[EXERCISE INSTRUCTIONS] Would you restate word for word the lines of the listing, beginning at the first and ending with the line that holds "Task: Expand the Resources menu chevron"?

[PROVIDED RECORDS]

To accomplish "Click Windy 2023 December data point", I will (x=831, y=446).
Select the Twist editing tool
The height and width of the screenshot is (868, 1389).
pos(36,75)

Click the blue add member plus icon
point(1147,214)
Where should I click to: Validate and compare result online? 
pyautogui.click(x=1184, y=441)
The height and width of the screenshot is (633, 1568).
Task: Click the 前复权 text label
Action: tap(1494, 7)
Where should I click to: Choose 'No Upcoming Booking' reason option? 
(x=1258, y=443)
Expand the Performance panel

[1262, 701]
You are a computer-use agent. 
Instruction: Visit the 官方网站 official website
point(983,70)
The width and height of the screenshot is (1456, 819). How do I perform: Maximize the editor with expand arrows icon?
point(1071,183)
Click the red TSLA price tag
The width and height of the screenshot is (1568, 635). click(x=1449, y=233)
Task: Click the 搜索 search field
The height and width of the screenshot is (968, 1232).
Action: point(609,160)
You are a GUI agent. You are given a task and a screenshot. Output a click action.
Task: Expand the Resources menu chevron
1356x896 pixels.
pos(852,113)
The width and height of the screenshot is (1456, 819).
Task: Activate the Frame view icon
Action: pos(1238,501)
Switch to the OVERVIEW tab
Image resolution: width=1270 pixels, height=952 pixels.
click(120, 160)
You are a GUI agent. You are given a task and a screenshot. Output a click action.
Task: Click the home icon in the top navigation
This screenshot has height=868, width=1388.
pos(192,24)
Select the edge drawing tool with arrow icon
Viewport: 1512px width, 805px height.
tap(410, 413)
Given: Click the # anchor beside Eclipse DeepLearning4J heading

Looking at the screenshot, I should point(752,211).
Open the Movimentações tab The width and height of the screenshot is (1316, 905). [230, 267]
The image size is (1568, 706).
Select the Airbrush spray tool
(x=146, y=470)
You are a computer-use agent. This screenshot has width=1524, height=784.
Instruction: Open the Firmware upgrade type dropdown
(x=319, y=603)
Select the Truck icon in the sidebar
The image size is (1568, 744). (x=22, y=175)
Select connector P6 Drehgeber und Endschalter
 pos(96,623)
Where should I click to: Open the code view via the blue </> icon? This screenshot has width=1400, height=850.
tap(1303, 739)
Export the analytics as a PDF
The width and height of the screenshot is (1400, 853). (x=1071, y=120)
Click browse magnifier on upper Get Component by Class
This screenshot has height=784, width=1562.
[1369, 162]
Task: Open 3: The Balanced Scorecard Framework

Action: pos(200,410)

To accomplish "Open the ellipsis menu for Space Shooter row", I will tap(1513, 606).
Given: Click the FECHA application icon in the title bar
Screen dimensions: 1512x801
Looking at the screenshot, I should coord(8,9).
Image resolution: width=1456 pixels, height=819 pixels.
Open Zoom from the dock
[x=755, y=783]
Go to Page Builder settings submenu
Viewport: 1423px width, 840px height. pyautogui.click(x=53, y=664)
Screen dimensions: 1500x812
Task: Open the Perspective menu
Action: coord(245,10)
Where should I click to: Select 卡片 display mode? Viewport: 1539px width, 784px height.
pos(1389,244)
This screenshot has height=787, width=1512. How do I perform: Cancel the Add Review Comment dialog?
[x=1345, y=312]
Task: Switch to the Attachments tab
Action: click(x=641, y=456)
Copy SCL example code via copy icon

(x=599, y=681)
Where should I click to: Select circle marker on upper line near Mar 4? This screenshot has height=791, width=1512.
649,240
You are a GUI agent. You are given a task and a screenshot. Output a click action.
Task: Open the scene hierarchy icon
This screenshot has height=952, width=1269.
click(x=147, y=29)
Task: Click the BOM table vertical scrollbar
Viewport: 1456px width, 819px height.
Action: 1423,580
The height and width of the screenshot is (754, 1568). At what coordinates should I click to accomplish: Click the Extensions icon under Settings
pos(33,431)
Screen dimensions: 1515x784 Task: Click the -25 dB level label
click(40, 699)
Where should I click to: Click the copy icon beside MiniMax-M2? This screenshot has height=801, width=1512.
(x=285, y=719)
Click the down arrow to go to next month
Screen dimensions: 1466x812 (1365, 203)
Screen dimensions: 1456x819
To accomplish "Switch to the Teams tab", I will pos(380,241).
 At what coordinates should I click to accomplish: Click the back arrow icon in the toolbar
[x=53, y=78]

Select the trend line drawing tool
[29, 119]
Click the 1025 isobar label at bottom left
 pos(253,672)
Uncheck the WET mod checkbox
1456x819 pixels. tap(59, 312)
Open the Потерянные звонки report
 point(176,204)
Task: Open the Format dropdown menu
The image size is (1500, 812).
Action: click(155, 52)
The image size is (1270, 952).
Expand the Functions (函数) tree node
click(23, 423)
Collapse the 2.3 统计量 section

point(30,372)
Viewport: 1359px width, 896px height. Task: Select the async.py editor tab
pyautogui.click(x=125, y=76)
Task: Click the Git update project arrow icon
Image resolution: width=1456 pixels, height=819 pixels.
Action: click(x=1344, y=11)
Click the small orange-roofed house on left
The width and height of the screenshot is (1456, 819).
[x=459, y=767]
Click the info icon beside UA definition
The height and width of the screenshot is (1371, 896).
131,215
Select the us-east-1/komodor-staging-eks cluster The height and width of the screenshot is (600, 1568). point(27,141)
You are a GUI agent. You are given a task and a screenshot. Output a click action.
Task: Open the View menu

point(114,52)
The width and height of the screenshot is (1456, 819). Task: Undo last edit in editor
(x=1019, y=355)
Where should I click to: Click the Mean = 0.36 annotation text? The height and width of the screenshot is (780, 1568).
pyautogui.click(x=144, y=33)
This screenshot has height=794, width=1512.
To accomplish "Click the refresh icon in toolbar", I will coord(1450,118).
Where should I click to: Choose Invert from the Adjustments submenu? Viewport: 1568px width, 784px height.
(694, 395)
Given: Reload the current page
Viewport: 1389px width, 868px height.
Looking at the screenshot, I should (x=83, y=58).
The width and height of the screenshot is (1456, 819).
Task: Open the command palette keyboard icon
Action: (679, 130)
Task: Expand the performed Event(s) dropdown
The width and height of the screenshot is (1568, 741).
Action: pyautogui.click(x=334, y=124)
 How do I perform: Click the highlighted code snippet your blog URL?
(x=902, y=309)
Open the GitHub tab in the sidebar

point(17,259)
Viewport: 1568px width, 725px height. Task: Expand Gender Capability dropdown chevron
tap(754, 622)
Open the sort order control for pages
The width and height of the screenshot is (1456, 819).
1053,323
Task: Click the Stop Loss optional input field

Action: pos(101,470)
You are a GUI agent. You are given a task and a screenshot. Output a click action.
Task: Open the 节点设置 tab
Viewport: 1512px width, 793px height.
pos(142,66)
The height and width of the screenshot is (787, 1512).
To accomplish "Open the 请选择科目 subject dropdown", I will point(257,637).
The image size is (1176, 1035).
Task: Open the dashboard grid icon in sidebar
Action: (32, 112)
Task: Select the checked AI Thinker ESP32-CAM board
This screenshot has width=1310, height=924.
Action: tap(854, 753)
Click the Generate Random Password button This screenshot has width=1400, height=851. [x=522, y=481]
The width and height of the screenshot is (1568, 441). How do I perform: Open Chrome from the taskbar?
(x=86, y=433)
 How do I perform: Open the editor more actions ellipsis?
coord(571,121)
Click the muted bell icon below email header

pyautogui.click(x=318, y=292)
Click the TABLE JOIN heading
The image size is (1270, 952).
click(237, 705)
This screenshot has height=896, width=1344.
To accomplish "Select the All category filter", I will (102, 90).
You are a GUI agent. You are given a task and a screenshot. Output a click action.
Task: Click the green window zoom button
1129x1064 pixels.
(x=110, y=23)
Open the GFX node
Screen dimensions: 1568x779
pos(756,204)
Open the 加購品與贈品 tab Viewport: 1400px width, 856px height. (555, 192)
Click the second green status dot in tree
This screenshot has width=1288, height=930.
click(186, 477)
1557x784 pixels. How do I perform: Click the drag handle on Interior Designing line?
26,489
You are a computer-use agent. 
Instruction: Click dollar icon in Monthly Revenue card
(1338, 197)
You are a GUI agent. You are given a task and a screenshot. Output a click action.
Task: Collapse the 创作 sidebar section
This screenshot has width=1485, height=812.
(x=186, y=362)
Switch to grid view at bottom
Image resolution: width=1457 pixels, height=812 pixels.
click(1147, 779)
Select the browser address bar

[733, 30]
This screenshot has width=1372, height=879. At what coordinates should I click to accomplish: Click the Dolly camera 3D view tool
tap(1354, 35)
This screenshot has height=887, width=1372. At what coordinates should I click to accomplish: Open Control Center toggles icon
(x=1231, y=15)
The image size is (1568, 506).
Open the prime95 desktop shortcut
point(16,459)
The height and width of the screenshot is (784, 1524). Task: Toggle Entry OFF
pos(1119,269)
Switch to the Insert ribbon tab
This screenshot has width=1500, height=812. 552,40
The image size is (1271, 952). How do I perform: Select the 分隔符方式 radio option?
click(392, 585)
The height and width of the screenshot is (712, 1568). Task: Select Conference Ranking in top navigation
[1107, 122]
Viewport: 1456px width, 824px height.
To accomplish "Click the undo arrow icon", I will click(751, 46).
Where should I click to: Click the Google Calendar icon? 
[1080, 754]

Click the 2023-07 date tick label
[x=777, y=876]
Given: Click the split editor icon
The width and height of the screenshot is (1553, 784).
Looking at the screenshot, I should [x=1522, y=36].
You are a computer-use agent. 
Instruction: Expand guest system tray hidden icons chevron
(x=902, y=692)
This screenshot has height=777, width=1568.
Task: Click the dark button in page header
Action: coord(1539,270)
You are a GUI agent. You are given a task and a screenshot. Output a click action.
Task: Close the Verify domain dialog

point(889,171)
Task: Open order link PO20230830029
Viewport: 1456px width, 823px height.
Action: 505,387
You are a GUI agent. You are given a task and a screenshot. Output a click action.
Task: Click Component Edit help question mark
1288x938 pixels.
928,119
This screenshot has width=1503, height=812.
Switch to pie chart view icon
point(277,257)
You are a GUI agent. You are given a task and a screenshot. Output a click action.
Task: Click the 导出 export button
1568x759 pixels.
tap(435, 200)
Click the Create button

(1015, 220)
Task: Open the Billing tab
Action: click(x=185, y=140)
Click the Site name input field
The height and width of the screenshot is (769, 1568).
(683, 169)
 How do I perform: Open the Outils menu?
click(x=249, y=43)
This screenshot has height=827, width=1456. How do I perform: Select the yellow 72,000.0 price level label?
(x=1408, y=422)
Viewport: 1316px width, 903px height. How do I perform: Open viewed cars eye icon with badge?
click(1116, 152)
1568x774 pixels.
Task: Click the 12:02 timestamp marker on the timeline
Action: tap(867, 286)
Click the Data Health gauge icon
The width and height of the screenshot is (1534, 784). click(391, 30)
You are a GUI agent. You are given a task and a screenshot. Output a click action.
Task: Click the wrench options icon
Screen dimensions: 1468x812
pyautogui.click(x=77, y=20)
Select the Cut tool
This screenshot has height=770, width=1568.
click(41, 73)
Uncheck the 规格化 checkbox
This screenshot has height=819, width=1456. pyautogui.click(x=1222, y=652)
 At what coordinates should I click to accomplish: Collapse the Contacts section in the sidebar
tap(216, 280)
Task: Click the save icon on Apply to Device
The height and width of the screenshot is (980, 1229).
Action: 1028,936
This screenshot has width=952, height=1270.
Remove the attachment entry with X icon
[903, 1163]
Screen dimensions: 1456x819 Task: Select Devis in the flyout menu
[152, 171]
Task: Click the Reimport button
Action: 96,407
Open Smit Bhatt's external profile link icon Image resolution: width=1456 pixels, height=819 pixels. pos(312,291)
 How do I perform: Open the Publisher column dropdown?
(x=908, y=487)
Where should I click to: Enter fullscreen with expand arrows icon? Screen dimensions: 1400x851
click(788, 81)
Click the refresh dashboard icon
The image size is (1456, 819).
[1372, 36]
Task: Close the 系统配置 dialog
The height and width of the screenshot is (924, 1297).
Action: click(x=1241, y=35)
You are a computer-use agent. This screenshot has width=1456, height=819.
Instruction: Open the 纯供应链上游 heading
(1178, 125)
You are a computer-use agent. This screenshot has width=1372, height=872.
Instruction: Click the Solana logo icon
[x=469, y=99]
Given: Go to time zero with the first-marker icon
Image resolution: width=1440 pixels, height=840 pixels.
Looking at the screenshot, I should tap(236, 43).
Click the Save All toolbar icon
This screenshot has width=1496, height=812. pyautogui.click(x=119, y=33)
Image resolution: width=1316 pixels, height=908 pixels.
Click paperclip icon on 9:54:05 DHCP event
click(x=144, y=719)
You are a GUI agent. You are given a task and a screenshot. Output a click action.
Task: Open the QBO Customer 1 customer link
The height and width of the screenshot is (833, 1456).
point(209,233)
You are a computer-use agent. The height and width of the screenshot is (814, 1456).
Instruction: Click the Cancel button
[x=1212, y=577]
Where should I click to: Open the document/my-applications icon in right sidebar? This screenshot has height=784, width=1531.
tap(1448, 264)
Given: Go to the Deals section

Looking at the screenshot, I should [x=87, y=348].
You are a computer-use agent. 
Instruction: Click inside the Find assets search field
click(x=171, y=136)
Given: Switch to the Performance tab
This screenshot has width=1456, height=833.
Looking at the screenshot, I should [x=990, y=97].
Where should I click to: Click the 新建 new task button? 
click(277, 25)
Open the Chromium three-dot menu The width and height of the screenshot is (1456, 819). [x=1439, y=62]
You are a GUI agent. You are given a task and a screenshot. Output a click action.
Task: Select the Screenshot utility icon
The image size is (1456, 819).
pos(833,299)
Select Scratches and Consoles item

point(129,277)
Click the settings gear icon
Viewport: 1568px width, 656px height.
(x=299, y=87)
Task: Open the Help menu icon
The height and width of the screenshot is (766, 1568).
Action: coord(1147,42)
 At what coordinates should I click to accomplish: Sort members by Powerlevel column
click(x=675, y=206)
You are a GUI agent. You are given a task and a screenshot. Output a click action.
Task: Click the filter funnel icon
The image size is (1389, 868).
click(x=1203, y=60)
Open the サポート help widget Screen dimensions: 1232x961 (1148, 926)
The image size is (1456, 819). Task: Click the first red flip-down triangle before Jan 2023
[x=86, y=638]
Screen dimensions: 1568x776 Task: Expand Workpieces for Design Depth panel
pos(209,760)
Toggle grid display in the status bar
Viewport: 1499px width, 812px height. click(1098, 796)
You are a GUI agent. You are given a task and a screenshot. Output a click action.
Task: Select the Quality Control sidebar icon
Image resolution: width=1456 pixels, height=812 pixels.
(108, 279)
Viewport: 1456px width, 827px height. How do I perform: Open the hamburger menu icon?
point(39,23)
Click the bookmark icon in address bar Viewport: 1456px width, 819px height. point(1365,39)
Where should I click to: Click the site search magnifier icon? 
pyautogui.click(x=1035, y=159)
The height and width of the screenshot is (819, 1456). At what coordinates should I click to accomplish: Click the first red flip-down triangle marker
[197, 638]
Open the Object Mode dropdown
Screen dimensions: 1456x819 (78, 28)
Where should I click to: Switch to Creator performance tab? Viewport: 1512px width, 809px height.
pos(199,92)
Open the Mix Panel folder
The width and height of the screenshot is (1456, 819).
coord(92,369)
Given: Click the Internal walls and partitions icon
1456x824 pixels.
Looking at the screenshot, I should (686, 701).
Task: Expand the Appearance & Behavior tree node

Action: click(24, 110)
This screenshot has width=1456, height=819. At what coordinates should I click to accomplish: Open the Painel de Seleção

[REPLY TO THE TASK]
To accomplish "Click Windy 2023 December data point", I will (x=831, y=446).
Select the Twist editing tool
The height and width of the screenshot is (868, 1389).
pos(36,75)

Click the blue add member plus icon
point(1147,214)
Where should I click to: Validate and compare result online? 
pyautogui.click(x=1184, y=441)
The height and width of the screenshot is (633, 1568).
Task: Click the 前复权 text label
Action: tap(1494, 7)
Where should I click to: Choose 'No Upcoming Booking' reason option? 
(x=1258, y=443)
Expand the Performance panel

[1262, 701]
You are a computer-use agent. 
Instruction: Visit the 官方网站 official website
point(983,70)
The width and height of the screenshot is (1456, 819). How do I perform: Maximize the editor with expand arrows icon?
point(1071,183)
Click the red TSLA price tag
The width and height of the screenshot is (1568, 635). click(x=1449, y=233)
Task: Click the 搜索 search field
The height and width of the screenshot is (968, 1232).
Action: point(609,160)
You are a GUI agent. You are given a task and a screenshot. Output a click action.
Task: Expand the Resources menu chevron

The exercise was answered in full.